● **What is needed**
Use the entries below and reproduce exactly the lines from the one containing "Task: Click the shared" down to the one containing "Task: Click the blue 确认 confirm button", both of them included.
═════ Provided records ═════
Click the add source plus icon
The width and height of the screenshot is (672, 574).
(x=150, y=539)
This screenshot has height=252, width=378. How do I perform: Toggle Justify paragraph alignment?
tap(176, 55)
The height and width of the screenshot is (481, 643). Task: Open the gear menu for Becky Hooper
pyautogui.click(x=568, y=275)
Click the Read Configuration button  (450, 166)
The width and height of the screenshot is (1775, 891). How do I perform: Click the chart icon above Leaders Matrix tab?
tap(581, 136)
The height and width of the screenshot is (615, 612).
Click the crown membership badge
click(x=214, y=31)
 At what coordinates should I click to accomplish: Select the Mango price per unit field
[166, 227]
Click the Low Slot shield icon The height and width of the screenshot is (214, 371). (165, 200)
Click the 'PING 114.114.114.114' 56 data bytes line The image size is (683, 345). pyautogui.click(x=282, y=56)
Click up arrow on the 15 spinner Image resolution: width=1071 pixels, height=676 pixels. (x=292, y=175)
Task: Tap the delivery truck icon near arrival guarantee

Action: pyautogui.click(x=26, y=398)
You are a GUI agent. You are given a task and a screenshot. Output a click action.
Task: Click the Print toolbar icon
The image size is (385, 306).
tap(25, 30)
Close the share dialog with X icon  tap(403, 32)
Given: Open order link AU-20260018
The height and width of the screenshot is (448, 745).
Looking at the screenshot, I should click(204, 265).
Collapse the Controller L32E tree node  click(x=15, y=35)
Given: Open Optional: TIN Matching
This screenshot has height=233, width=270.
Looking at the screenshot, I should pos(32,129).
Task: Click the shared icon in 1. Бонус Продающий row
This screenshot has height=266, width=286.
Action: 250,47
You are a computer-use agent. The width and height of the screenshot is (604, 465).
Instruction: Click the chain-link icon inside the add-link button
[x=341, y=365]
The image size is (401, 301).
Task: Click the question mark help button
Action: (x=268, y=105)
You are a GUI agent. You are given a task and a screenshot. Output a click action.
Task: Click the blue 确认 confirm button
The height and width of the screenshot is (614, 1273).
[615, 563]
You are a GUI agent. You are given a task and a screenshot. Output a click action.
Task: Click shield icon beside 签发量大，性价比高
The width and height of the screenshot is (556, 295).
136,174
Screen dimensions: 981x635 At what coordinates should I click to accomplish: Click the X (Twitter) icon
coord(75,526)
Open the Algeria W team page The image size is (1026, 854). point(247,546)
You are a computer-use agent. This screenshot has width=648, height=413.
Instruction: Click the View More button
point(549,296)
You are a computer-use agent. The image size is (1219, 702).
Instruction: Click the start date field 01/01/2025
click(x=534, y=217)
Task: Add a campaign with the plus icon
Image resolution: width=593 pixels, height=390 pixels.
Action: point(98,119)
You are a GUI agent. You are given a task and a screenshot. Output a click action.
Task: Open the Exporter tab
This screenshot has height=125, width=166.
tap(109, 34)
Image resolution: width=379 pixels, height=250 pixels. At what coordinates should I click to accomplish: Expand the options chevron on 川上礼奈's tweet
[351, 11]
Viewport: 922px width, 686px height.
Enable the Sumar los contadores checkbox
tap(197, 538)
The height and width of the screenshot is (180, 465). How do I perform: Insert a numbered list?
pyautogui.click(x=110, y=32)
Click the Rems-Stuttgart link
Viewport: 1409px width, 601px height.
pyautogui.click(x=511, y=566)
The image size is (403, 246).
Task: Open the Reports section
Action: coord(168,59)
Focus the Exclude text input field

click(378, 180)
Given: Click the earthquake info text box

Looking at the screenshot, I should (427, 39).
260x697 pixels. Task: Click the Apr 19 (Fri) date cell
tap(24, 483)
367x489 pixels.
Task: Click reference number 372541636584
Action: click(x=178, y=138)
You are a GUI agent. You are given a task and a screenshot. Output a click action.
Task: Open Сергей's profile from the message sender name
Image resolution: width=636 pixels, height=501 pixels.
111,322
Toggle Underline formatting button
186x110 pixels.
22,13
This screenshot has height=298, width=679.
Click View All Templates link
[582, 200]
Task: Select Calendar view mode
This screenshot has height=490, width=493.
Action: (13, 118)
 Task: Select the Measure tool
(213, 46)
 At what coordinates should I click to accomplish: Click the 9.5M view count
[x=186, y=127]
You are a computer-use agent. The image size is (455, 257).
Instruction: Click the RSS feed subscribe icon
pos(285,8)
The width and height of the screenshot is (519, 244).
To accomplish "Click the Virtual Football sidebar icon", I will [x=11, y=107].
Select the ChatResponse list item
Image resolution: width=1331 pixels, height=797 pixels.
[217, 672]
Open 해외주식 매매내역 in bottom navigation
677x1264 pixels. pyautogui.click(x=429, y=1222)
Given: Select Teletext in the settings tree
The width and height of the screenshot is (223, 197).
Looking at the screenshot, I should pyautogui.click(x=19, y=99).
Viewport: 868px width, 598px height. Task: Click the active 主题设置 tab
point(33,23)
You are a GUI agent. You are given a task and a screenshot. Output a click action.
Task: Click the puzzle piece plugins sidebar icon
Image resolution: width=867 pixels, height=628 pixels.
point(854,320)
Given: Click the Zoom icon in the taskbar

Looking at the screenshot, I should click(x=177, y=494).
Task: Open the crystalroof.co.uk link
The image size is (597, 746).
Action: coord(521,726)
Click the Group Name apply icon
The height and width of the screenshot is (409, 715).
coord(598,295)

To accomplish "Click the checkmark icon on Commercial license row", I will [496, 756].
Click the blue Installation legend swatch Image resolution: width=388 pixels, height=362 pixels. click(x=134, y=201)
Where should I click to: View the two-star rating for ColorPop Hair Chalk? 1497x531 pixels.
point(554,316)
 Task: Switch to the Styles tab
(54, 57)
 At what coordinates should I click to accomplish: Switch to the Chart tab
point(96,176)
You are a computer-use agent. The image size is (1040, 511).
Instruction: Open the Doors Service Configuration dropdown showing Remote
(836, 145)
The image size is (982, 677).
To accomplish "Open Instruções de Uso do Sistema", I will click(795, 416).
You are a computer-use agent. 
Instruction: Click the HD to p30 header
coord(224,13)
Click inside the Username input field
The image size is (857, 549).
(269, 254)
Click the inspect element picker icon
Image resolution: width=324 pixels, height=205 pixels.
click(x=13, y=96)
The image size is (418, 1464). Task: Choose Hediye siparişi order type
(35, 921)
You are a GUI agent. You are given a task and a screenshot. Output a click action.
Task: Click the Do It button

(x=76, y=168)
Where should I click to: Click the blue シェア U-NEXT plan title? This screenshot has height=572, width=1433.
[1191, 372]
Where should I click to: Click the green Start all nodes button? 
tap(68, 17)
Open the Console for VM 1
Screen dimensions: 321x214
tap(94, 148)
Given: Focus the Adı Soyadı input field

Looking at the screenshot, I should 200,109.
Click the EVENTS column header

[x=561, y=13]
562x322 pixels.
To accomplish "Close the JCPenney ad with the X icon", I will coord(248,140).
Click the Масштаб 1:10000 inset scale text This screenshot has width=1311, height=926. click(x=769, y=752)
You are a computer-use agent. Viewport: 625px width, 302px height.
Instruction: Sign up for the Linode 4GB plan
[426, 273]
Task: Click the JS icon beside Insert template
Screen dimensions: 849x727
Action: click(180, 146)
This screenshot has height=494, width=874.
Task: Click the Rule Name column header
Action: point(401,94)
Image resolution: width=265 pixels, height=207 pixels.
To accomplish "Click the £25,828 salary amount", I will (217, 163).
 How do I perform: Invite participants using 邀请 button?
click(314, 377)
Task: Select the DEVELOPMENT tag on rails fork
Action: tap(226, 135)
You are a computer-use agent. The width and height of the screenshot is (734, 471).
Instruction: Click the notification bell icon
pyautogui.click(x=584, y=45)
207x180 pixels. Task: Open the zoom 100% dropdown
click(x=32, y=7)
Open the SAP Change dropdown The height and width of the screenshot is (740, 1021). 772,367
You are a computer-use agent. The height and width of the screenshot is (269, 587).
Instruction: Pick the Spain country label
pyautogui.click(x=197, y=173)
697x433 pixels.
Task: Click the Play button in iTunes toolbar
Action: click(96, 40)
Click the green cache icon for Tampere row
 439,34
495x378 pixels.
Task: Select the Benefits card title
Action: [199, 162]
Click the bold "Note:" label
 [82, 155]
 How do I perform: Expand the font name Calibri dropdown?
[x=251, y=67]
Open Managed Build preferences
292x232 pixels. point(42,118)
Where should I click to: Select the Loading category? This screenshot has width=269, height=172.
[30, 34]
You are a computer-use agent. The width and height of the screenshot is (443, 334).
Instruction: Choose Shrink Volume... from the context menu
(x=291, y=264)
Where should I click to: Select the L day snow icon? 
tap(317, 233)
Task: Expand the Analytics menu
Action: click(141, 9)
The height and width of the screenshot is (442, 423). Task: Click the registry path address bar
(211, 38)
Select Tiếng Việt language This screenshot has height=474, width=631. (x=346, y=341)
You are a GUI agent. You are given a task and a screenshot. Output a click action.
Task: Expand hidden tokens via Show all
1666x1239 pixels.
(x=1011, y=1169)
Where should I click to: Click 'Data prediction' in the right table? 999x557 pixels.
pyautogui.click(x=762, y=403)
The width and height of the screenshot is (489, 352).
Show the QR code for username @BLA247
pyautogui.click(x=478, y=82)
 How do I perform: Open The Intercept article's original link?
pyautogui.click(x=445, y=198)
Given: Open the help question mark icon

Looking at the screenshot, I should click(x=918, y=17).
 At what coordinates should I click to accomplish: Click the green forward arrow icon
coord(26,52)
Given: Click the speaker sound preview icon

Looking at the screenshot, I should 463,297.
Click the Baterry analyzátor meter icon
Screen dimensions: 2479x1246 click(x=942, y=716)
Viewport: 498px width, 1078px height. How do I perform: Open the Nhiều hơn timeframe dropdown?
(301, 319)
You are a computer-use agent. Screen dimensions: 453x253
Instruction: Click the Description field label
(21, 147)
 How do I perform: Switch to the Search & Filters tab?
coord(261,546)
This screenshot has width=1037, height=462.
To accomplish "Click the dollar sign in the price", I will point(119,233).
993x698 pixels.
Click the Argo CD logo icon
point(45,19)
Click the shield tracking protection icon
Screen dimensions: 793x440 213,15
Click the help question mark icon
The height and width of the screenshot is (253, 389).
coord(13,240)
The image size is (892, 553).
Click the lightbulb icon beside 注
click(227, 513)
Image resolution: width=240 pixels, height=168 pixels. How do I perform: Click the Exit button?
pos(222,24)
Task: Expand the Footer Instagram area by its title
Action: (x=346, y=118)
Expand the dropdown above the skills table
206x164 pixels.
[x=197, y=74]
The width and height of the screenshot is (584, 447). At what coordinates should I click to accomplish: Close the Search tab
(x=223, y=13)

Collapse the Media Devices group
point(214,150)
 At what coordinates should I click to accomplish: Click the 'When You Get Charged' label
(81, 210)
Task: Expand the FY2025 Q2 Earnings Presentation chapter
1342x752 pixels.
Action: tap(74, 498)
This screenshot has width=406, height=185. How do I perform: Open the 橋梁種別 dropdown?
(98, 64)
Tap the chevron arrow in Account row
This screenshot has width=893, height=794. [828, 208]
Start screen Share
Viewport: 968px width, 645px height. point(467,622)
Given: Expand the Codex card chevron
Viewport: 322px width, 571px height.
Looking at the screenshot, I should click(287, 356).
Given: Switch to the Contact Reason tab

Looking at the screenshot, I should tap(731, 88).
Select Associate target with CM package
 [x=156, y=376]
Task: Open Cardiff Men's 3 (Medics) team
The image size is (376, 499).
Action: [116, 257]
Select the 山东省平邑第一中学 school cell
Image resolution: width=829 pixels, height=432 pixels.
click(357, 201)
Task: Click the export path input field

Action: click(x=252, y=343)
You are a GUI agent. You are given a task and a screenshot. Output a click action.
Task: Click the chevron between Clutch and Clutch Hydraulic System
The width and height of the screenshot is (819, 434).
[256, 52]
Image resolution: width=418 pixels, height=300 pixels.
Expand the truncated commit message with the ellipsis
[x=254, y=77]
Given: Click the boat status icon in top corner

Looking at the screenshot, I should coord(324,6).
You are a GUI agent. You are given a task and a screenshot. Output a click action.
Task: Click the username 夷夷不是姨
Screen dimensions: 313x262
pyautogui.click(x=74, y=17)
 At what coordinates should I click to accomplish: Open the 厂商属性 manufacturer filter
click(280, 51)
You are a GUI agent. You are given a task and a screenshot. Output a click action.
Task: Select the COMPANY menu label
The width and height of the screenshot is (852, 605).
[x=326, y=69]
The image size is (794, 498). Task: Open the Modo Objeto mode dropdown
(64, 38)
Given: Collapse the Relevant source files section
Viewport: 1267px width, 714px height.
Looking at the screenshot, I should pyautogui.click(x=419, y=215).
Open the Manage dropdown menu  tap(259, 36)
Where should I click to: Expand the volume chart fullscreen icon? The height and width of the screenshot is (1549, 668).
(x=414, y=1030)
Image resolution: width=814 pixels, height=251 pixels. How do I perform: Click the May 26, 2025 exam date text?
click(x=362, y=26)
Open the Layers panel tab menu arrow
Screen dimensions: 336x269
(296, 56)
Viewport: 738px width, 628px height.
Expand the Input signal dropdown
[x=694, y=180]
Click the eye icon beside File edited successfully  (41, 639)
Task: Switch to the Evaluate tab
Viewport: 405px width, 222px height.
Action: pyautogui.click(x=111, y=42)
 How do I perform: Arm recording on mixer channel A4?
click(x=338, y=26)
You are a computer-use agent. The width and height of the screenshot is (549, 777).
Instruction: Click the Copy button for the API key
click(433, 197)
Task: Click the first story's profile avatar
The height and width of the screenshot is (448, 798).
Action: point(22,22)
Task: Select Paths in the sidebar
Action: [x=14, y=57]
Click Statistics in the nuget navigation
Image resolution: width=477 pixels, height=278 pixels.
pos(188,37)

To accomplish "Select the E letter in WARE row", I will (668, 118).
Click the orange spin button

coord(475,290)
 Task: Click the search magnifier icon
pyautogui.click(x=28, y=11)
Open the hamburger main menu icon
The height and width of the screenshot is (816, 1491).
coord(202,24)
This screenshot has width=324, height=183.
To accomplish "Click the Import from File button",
═════
● **Exercise answer**
Task: Click the shared icon in 1. Бонус Продающий row
This screenshot has height=266, width=286.
Action: 250,47
You are a computer-use agent. The width and height of the screenshot is (604, 465).
Instruction: Click the chain-link icon inside the add-link button
[x=341, y=365]
The image size is (401, 301).
Task: Click the question mark help button
Action: (x=268, y=105)
You are a GUI agent. You are given a task and a screenshot. Output a click action.
Task: Click the blue 确认 confirm button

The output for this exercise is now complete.